Abschlussdemonstration und Sitzstreik

Nach dem Besuch in der RWTH startete um 17 Uhr eine Abschlussdemonstration durch Aachen. Währenddessen wurden zahlreiche Flugzettel verteilt, die über die Haftsituation von Abdullah Öcalan auf der türkischen Gefängnisinsel Imrali informierten. Wie ANF bereits berichtete, kam es dabei zu Provokationen von türkischen Faschisten. Einer der beteiligten Aktivisten wurde auf der Großkölnstraße an der Stirn verletzt und musste in ein Krankenhaus gebracht werden. Die anwesende Polizei reagierte nicht auf die Provokation.

Provokationen beim langen Marsch sind fast schon traditionell

Aus Protest gegen diese Ignoranz mündete der Marsch vor der Elisengalerie in einen Sitzstreik, die Aktivistinnen und Aktivisten skandierten mehrmals die Parole „Bijî Serok Apo“ (dt. Es lebe der Vorsitzende Apo, gemeint ist Abdullah Öcalan). Ein Jugendlicher wurde daraufhin von Einsatzkräften zur Personalienfeststellung abgeführt. Zur Begründung hieß es, der Ausruf sei in Deutschland verboten. In Anbetracht dessen, dass sich die Demonstration thematisch um die Lebens- und Haftbedingungen Abdullah Öcalans drehte und die staatlich angeordnete Isolation auf Imrali als Folter kritisierte, erschien die Rechtfertigung der Polizei mehr als absurd.
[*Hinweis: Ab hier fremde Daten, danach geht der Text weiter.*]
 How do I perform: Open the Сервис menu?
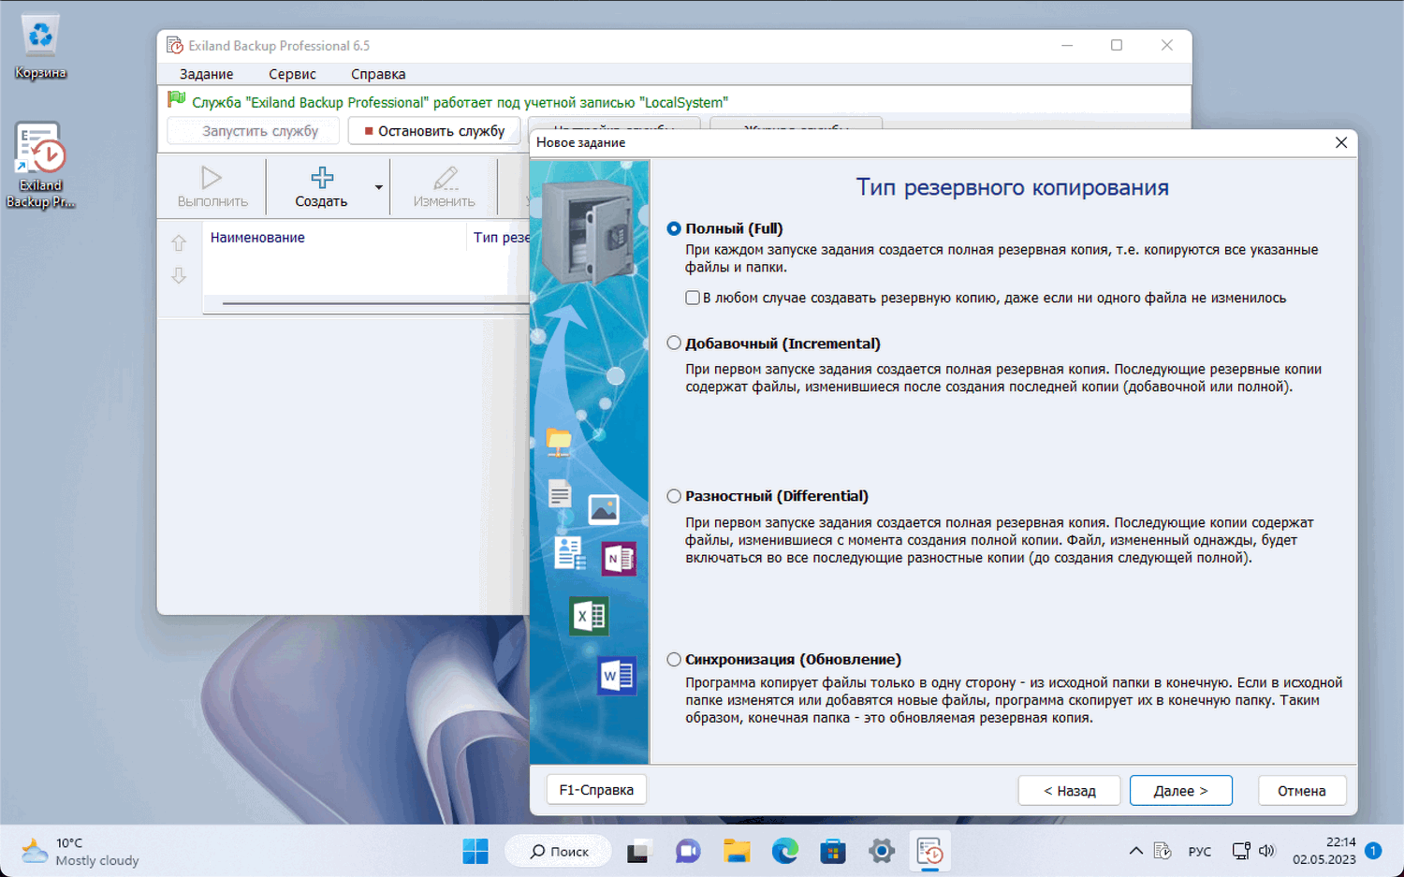(291, 73)
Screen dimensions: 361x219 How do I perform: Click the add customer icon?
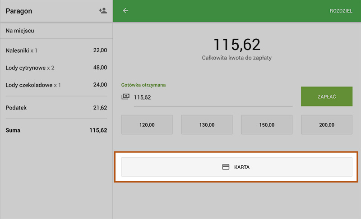coord(103,11)
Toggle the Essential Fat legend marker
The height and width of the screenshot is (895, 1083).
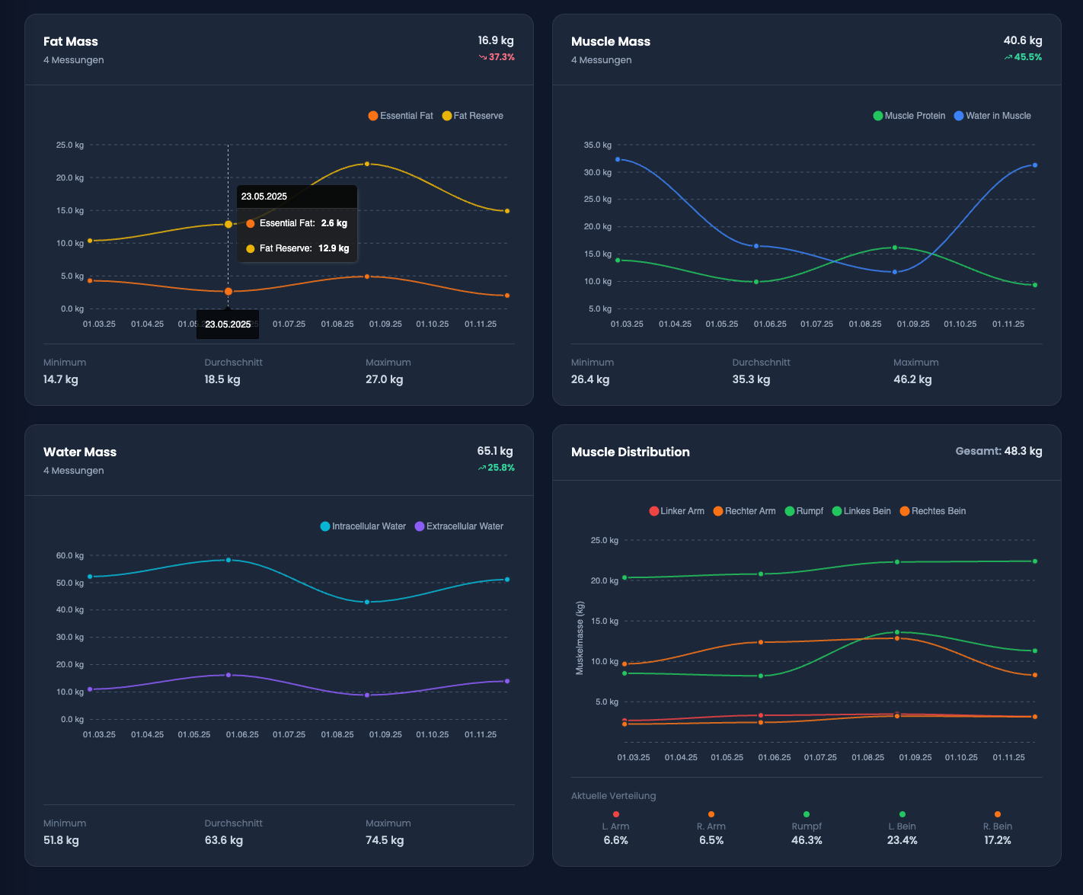point(372,115)
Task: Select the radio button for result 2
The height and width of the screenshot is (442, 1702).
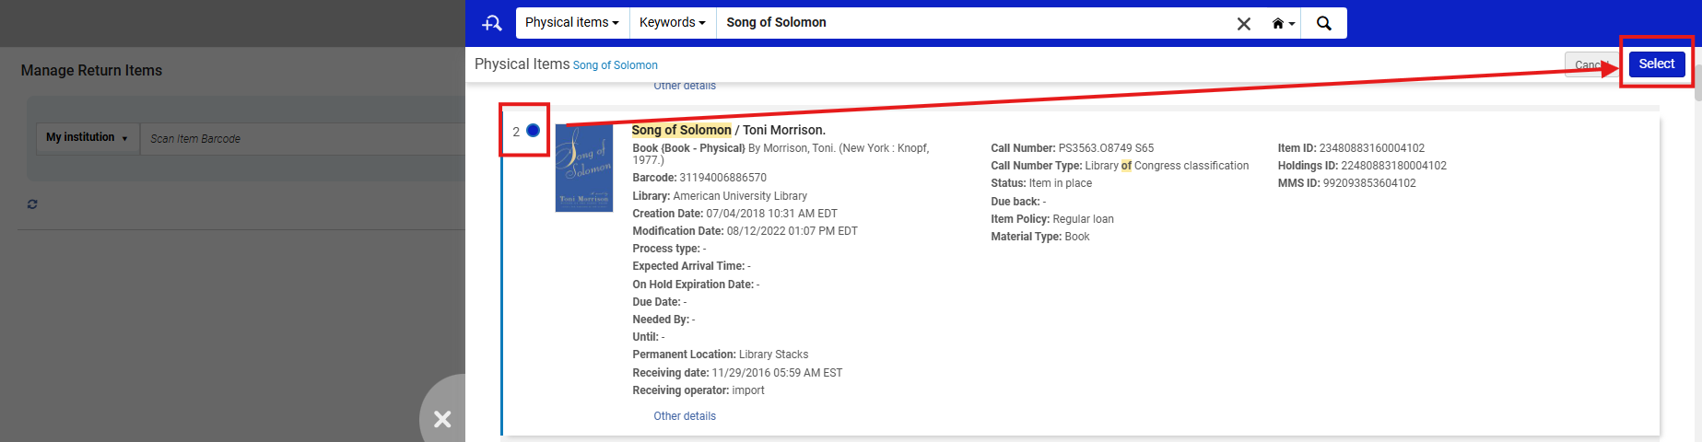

Konzert als krönender Abschluss

Dennoch wurde die Aktion erfolgreich beendet. Das Konzert als krönender Abschluss des diesjährigen Meşa Dirêj findet nun am Samstag statt, Interessierte können sich an die örtlichen Strukturen zwecks Uhrzeit und Ort wenden. Für das Programm werden der Rapper Serhado, Bengî Agirî sowie Bands der kurdischen Kulturbewegung TEV-ÇAND sorgen.

Hintergrund

Der Meşa Dirêj ist eine traditionelle Veranstaltung der europaweit organisierten kurdischen Jugendbewegung. Das Hauptziel der Demonstration ist es, die Aufmerksamkeit auf die Situation in Kurdistan und von Abdullah Öcalan zu lenken. Der PKK-Gründer und Vordenker der kurdischen Befreiungsbewegung, der als wichtigster politischer Repräsentant der Kurdinnen und Kurden gilt, wurde 1999 in einer koordinierten Aktion, an der viele Staaten und Geheimdienste beteiligt waren, aus Kenia in die Türkei verschleppt. Die kurdische Gesellschaft bezeichnet diese Phase als das „internationales Komplott“. Seit seiner Geiselnahme wird Öcalan auf der türkischen Gefängnisinsel Imrali im Marmarameer in Isolation gehalten, unter einem beispiellosen Haftregime, das auf körperliche und physische Vernichtung abzielt. Diese langjährige Folter wird durch weitere Einschränkungen der Haftbedingungen verschärft. Es besteht ernstlich Grund zur Sorge um das Leben des 72-Jährigen.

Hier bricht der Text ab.